Un promettente critico letterario nordirlandese che lavora attualmente negli Stati uniti, ha ieri twittato: «Se in Irlanda vince la sinistra, in America non ci torno più». Si riferiva alla possibilità che Sinn Féin risulti il primo partito alle elezioni, come sembrano indicare tanti sondaggi della vigilia.

Sinn Féin, ovvero “noi da soli”, fondato nel 1905 da Arthur Griffith, nacque come formazione politica nationalist e anti inglese che coalizzò attorno a sé in principio forze di diversa estrazione. Ma il loro nazionalismo è da sempre un nazionalismo di resistenza. Basti pensare che oggi, senza Sinn Féin, e senza il passo indietro che chiesero di fare all’Ira quasi due decenni fa, sarebbe inconcepibile persino quello stesso processo di pace su cui si fonda l’attuale società nordirlandese. Ma per comprendere a fondo questo passaggio, bisogna fare un passo indietro.

Sin dal 1969, anno in cui il partito si ristruttura in risposta ai tumulti scoppiati nel Nord per via della sanguinosa repressione britannica del Movimento per i diritti civili, Sinn Féin si autodefinisce «il principale sostenitore di una Repubblica Socialista di 32 contee». Oggi la Repubblica, vale a dire il Sud, ne conta 26 di contee, poiché 6 sono ancora sotto l’egida della Corona inglese; e contro questo scenario Sinn Féin continua a battersi.

La comparsa sul campo del Movimento per i diritti civili alla fine degli anni sessanta – considerando che in Irlanda del Nord vigeva uno stato di vera segregazione e di deprivazione dei diritti della comunità cattolico-repubblicana-nazionalista – contribuì a fare di Sinn Féin il partito principale della sinistra irlandese. Da allora, parallelamente all’Ira, i suoi affiliati portano avanti una lotta che da un lato, quello identitario, punta all’autodeterminazione, e dall’altro, quello politico, abbraccia i valori dell’internazionalismo socialista.

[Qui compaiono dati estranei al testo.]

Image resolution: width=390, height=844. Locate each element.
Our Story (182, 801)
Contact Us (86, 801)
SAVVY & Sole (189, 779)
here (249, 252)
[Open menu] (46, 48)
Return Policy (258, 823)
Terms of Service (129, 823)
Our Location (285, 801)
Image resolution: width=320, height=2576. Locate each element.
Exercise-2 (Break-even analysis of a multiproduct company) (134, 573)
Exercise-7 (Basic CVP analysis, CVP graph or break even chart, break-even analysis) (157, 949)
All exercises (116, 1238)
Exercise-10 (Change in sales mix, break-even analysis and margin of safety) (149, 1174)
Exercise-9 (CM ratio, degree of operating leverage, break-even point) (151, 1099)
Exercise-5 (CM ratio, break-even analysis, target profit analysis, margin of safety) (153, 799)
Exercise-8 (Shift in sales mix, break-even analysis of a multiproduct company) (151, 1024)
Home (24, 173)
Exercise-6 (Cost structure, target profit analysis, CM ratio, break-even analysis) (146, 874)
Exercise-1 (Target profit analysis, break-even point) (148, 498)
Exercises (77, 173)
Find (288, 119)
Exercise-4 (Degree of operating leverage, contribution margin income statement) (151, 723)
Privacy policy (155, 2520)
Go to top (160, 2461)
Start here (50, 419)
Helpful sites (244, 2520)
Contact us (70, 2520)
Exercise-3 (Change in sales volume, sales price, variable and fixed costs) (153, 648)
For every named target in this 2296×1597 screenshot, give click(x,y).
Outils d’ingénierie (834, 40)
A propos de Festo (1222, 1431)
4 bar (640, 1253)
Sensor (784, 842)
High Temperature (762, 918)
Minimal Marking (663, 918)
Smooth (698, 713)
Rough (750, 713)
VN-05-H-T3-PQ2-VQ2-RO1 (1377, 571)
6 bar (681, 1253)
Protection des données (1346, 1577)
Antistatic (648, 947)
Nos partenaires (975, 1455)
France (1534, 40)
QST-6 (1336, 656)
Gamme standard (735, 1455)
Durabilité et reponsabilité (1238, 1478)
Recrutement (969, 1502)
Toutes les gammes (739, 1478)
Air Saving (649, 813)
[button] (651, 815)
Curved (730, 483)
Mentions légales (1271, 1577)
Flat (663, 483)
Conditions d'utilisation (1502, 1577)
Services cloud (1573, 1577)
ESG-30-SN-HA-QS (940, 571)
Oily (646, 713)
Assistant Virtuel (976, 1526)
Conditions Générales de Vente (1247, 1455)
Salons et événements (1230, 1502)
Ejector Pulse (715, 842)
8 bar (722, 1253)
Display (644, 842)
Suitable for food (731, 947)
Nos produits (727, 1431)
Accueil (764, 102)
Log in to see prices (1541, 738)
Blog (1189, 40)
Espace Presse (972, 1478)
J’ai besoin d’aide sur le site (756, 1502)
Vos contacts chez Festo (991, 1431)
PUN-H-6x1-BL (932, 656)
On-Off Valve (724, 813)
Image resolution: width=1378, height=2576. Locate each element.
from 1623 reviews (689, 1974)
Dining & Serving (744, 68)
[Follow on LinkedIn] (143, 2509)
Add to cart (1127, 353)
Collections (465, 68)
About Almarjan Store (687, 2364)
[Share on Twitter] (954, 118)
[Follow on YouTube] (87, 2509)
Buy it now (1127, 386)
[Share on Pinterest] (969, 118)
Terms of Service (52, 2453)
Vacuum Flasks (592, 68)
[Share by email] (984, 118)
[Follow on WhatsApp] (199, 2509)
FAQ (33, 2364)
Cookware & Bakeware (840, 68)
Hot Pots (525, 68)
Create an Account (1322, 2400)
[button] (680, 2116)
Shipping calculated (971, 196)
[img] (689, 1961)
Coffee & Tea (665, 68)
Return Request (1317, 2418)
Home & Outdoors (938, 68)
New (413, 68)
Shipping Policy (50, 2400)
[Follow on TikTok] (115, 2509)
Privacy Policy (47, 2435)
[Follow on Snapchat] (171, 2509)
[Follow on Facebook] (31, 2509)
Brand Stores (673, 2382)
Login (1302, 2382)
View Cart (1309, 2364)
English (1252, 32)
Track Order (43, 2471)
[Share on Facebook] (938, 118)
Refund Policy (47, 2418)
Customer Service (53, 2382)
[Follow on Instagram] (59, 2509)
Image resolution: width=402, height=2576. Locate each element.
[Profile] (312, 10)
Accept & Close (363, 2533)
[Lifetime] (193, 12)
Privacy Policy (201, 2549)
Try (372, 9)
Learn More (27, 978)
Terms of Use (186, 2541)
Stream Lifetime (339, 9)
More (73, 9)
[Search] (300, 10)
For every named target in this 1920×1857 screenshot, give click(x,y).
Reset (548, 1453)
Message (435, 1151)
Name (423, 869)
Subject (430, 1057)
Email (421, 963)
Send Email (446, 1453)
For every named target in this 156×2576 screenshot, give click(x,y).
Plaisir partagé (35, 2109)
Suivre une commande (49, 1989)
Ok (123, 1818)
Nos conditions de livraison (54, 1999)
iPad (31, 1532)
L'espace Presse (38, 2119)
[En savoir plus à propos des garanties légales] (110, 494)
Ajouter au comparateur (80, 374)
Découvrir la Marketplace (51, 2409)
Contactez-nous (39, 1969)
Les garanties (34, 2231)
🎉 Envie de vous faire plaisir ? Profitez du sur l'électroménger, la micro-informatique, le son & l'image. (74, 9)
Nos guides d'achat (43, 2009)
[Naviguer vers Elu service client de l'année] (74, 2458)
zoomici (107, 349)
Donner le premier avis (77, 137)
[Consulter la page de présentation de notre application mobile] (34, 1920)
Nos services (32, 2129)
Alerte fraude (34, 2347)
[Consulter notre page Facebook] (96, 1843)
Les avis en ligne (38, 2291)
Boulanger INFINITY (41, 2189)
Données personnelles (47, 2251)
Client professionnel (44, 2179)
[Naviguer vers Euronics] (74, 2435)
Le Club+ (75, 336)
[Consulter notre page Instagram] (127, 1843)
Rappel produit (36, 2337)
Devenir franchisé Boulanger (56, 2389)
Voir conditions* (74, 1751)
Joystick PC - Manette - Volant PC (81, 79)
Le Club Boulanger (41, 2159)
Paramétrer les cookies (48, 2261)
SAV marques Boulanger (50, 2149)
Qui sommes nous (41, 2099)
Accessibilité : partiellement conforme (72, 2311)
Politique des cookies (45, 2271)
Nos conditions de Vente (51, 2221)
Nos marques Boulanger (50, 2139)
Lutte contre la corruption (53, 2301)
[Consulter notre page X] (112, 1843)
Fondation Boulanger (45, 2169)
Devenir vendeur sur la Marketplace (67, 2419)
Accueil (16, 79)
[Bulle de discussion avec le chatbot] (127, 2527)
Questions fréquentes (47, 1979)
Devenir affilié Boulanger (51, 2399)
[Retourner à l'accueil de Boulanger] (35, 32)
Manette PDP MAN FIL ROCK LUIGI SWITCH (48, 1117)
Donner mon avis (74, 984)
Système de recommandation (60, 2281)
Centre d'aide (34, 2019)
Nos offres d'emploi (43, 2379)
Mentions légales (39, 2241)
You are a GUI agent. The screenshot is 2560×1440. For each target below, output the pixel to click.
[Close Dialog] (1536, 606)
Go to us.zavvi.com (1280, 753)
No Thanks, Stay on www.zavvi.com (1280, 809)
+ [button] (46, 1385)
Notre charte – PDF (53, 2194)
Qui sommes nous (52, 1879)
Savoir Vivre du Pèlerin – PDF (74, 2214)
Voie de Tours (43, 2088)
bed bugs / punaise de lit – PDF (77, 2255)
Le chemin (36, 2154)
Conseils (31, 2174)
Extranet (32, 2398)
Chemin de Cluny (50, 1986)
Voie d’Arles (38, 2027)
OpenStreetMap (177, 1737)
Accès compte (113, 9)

Quegli anni di svolta coincisero con l’ascesa, nel partito, di Gerry Adams, e nell’Ira, di Martin McGuinness. Passando per il cruento sacrificio di Bobby Sands e compagni nel 1981, e per tante altre vicissitudini dolorose, la lungimirante leadership di Sinn Féin gettò le basi per il raggiungimento di quegli accordi di pace del 1998 su cui si fonda l’attuale equilibrio politico tra le due maggiori comunità del nord.

McGuinness divenne addirittura, nel 2007, vice-primo ministro di un esecutivo misto di cui il premier era nientemeno che l’acerrimo nemico di un tempo, il reverendo Ian Paisley, per decenni odiatore di professione e fondatore nel 1971 del Dup – il partito unionista che si è spesso prestato a incursioni della destra filo-fascista (tranne quella nostrana, va detto, che per qualche motivo arcano ha sempre simpatizzato per i repubblicani).

Basti solo questo dettaglio a far comprendere, da un lato il grande sforzo di Sinn Féin di venire a patti col nemico pur di ottenere una qualche forma di pace – o di pacificazione, come sostengono i detrattori – e dall’altro, la grande capacità politica di un partito che ha scelto di dismettere la divisa di “ala politica” dell’Ira, per poi convincere l’Ira stessa a dichiarare il famoso “addio alle armi” nel luglio del 2005.

Oggi Sinn Féin ha due donne come Leader, Mary Lou McDonald, presidente del partito e referente per la Repubblica, e Michelle O’Neill, vice-presidente e referente per il Nord, oltre che vice-primo ministro del Nord. Ma se a Belfast l’agenda politica di Sinn Féin prevede come priorità, oltre alla lotta contro le grandi diseguaglianze sociali tuttora esistenti (disoccupazione, case popolari, sanità…), soprattutto la riunificazione delle due Irlande, nel Sud su quest’ultimo punto si è tradizionalmente più cauti, per via della consapevolezza di un diverso tipo di elettorato abituato a decenni di benessere, seppure con qualche crisi nel mezzo.

Di conseguenza, nel Sud McDonald punta assai di più sulle questioni sociali tipiche della sinistra; ma se oggi la sua strategia dovesse risultare vincente tanto da consentirle di andare persino al governo della Repubblica, si aprirebbero sicuramente nuovi scenari di collaborazione tra i due esecutivi irlandesi, perché sarebbero entrambi a trazione repubblicana, ed entrambi a trazione Sinn Féin.